* _Exercise instructions_:
- 1) Do the following statements agree with the quine explanation? Answer yes or no for each, and quote the deciding words of the text.
(a) The unprintable character in the program is 0x18.
(b) The existing answer uses the "-based approach.
(c) Linefeeds may be appended after @ without affecting the result.
- 2) Could you rewrite the paragraph of the quine explanation beginning "This answer does use the" as a short list that keeps its main facts?
- 3) According to the quine explanation, what number does "4P" push?

* _Document text_:
════════

4P.a+80pa2*&wdt,kd&w74*,.ok@

Try it online!

The unprintable character is 0x18.

Explanation

The trouble with the usual "-based Fungeoid quines is that if we repeat the entire source code, then we also get additional " and the string no longer covers the entire source code. I assume that's why the existing answer uses the cheat-y g approach instead.

This answer does use the "-based approach, but instead of including a " in the source, we write it into the program at runtime. That way, there will only ever be one " regardless of how often the program is repeated (because we only write it to one specific coordinate, independently of program size).

The general idea is then that we create a representation of the whole source code on the stack, but only cycle through the first 29 of the characters (i.e. the program length) with the length of the loop determined by the size of the code. Therefore, we can actually append arbitrary characters (except linefeeds) after @ and the result will always be a cyclic repetition of the core program, one character longer than the source.

4P   Push 4! = 24. This is the code point of the unprintable, which we're 
     using as a placeholder for the quote.
.a+  Duplicate it and add 10, to get 34 = '"'.
80p  Write '"' to cell (8,0), i.e. where the first unprintable is.

════════

* _Data provided_:
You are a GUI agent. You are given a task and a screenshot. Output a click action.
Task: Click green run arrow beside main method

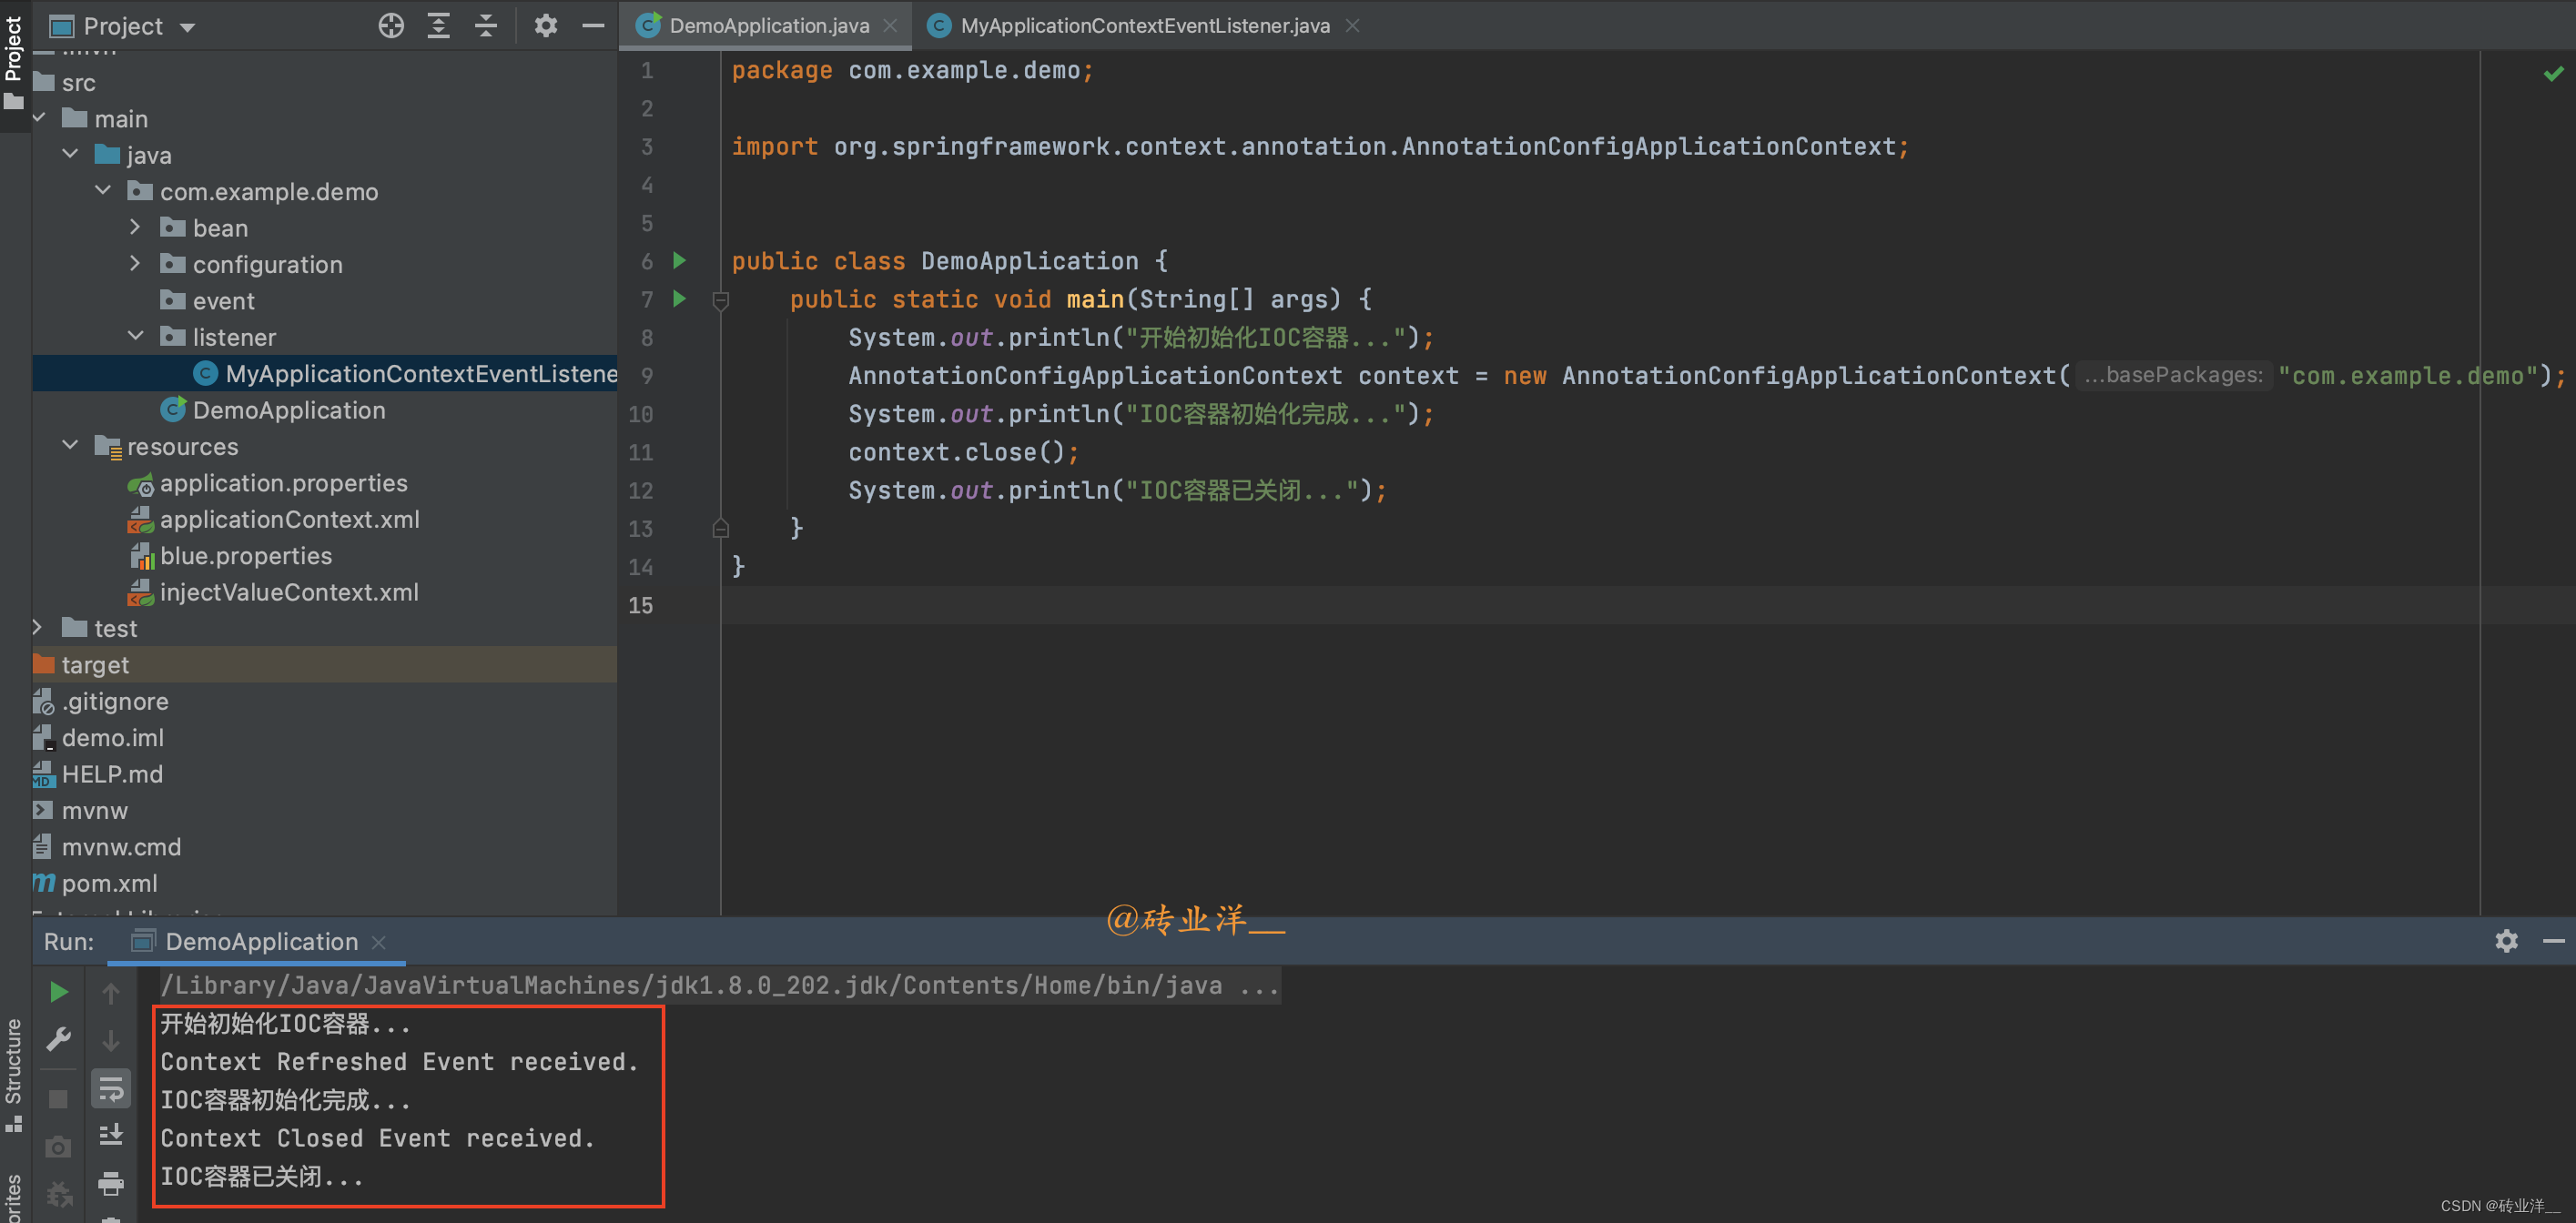(x=680, y=298)
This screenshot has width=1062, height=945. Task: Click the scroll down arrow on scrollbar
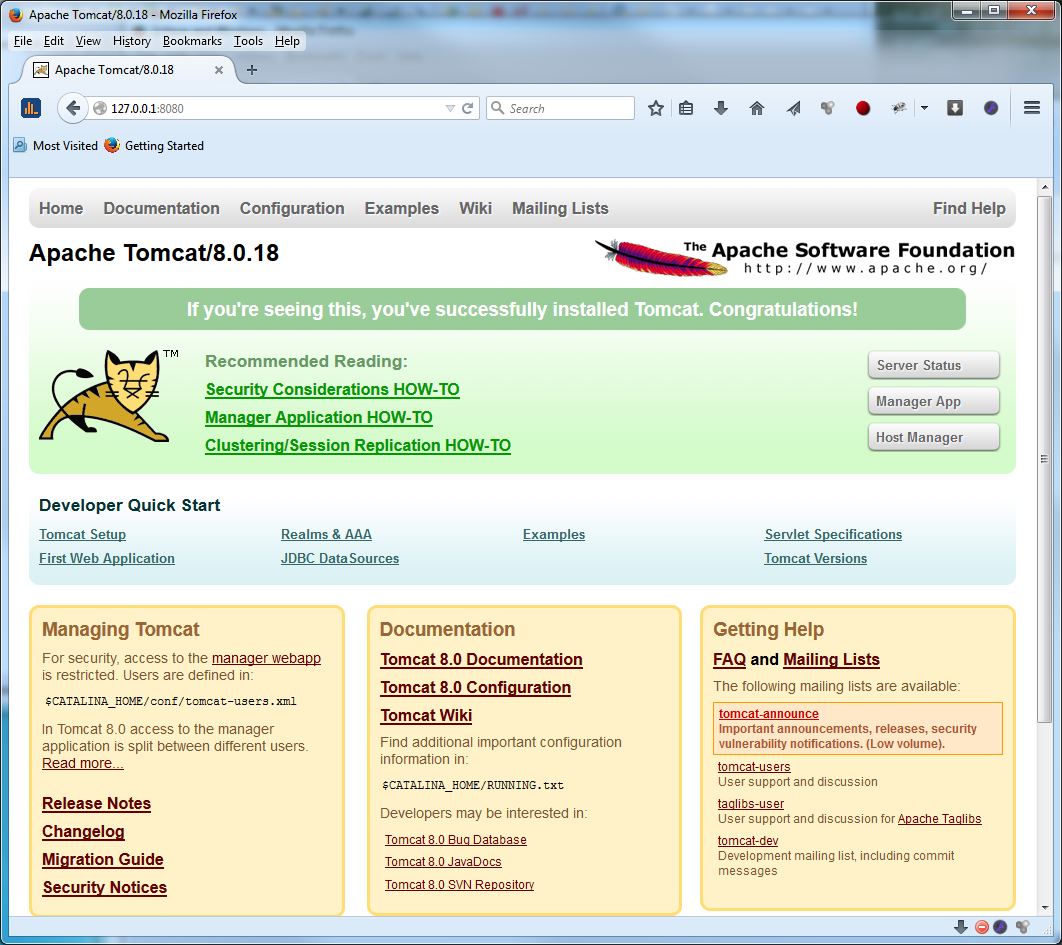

════════

* _Correct answers_:
- 1)
(a) Yes: "The unprintable character is 0x18."
(b) No: "I assume that's why the existing answer uses the cheat-y g approach instead."
(c) No: "we can actually append arbitrary characters (except linefeeds) after @"

- 2)
- The answer uses the "-based approach.
- It writes the " into the program at runtime instead of putting one in the source.
- The " is written to one specific coordinate, whatever the program size.
- So there is only ever one ", however often the program is repeated.

- 3) It pushes 4! = 24, the code point of the unprintable placeholder.